*TO BE DONE*:
Copy the entries below word for word, from the line containing "1370x429 pixels." through the line containing "(x=1865, y=1233)", including both of those lines.

§

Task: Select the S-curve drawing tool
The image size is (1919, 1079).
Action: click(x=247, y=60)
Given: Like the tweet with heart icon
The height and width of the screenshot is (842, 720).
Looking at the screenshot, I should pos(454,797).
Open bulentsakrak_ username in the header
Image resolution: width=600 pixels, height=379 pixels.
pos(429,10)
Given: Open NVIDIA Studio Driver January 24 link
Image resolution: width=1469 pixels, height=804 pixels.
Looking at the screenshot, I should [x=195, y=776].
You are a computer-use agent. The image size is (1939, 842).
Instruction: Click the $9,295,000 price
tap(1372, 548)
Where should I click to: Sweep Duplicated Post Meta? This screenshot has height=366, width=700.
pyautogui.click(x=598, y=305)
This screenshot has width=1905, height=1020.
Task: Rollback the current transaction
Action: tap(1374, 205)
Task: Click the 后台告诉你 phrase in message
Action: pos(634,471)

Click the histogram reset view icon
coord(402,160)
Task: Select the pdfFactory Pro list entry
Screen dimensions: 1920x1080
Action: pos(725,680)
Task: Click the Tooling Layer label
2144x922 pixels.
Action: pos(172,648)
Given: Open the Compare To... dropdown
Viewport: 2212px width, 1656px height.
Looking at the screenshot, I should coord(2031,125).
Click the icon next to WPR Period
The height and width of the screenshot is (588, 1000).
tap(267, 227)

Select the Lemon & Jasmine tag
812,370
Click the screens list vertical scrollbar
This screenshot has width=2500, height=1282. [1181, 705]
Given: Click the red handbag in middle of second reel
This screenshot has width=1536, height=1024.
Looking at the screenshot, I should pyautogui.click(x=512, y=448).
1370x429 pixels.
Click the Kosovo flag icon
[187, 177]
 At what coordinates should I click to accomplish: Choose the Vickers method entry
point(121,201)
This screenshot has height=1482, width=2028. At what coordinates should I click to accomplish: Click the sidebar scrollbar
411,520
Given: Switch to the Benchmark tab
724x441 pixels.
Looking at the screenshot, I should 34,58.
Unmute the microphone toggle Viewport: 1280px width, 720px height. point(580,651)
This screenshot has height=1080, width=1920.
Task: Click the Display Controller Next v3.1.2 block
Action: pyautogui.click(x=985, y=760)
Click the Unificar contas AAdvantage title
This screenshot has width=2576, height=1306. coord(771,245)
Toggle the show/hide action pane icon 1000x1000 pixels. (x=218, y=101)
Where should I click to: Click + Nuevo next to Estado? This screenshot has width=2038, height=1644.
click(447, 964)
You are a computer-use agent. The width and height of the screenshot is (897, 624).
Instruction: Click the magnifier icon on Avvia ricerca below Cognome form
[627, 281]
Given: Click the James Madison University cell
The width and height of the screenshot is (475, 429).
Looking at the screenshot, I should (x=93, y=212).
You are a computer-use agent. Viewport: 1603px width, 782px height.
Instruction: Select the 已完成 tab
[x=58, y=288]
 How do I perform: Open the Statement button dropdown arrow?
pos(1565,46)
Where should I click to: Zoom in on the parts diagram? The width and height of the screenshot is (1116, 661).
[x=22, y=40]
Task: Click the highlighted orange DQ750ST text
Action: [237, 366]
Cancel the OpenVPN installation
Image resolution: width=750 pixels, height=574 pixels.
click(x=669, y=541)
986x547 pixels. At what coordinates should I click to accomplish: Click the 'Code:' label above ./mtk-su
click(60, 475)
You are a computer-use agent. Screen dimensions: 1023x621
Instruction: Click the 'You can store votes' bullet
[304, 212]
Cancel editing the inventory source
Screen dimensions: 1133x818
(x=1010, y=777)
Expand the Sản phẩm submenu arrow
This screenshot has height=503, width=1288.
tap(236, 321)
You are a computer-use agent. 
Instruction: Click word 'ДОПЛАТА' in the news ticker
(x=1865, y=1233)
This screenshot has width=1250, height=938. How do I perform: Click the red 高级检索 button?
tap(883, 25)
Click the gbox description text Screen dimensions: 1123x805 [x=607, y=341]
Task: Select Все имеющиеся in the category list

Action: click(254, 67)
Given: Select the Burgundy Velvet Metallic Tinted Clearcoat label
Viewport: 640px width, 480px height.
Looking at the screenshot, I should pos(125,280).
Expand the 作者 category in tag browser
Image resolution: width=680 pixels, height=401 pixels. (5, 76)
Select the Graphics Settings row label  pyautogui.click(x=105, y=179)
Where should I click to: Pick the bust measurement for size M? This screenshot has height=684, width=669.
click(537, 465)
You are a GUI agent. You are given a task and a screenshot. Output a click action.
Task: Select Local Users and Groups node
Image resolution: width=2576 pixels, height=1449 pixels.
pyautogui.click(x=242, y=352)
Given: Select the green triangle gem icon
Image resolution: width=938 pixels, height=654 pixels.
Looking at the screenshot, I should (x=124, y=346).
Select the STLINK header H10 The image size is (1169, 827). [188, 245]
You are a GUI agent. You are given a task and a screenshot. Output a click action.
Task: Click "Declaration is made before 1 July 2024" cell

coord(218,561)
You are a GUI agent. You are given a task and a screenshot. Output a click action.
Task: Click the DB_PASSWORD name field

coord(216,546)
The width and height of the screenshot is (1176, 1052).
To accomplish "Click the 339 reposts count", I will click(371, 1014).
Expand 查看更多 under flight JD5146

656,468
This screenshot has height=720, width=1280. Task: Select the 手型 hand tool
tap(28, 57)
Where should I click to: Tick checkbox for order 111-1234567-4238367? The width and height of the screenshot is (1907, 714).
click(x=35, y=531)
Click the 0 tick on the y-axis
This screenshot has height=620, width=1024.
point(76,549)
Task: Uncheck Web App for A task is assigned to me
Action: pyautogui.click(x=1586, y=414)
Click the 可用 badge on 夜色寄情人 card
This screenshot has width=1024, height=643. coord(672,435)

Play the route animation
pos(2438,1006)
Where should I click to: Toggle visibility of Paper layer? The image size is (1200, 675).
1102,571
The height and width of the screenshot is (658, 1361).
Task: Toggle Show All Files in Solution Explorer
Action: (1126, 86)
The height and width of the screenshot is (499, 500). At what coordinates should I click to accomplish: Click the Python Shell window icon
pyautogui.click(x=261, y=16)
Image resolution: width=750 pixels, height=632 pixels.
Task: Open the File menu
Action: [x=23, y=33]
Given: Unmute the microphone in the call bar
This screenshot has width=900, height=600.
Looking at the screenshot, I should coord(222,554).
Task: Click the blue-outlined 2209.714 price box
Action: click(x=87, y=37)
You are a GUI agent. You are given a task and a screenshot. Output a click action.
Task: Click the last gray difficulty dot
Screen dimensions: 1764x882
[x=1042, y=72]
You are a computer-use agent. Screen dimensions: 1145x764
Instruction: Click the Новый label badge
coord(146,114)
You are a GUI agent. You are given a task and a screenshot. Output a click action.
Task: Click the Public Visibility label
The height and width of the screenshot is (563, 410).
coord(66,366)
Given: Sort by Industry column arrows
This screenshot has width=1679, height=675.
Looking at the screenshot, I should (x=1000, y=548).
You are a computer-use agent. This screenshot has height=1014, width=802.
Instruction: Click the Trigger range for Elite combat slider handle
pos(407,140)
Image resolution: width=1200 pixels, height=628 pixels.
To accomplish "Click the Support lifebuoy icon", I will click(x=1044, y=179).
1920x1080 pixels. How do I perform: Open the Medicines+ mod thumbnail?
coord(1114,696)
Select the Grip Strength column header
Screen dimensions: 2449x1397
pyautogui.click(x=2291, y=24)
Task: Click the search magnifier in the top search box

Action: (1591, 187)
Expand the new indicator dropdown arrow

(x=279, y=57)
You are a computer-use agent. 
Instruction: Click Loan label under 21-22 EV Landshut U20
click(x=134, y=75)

§

*SOLUTION TO THE EXERCISE*:
1370x429 pixels.
Click the Kosovo flag icon
[187, 177]
 At what coordinates should I click to accomplish: Choose the Vickers method entry
point(121,201)
This screenshot has height=1482, width=2028. At what coordinates should I click to accomplish: Click the sidebar scrollbar
411,520
Given: Switch to the Benchmark tab
724x441 pixels.
Looking at the screenshot, I should 34,58.
Unmute the microphone toggle Viewport: 1280px width, 720px height. point(580,651)
This screenshot has height=1080, width=1920.
Task: Click the Display Controller Next v3.1.2 block
Action: pyautogui.click(x=985, y=760)
Click the Unificar contas AAdvantage title
This screenshot has width=2576, height=1306. coord(771,245)
Toggle the show/hide action pane icon 1000x1000 pixels. (x=218, y=101)
Where should I click to: Click + Nuevo next to Estado? This screenshot has width=2038, height=1644.
click(447, 964)
You are a computer-use agent. The width and height of the screenshot is (897, 624).
Instruction: Click the magnifier icon on Avvia ricerca below Cognome form
[627, 281]
Given: Click the James Madison University cell
The width and height of the screenshot is (475, 429).
Looking at the screenshot, I should (x=93, y=212).
You are a computer-use agent. Viewport: 1603px width, 782px height.
Instruction: Select the 已完成 tab
[x=58, y=288]
 How do I perform: Open the Statement button dropdown arrow?
pos(1565,46)
Where should I click to: Zoom in on the parts diagram? The width and height of the screenshot is (1116, 661).
[x=22, y=40]
Task: Click the highlighted orange DQ750ST text
Action: [237, 366]
Cancel the OpenVPN installation
Image resolution: width=750 pixels, height=574 pixels.
click(x=669, y=541)
986x547 pixels. At what coordinates should I click to accomplish: Click the 'Code:' label above ./mtk-su
click(60, 475)
You are a computer-use agent. Screen dimensions: 1023x621
Instruction: Click the 'You can store votes' bullet
[304, 212]
Cancel editing the inventory source
Screen dimensions: 1133x818
(x=1010, y=777)
Expand the Sản phẩm submenu arrow
This screenshot has height=503, width=1288.
tap(236, 321)
You are a computer-use agent. 
Instruction: Click word 'ДОПЛАТА' in the news ticker
(x=1865, y=1233)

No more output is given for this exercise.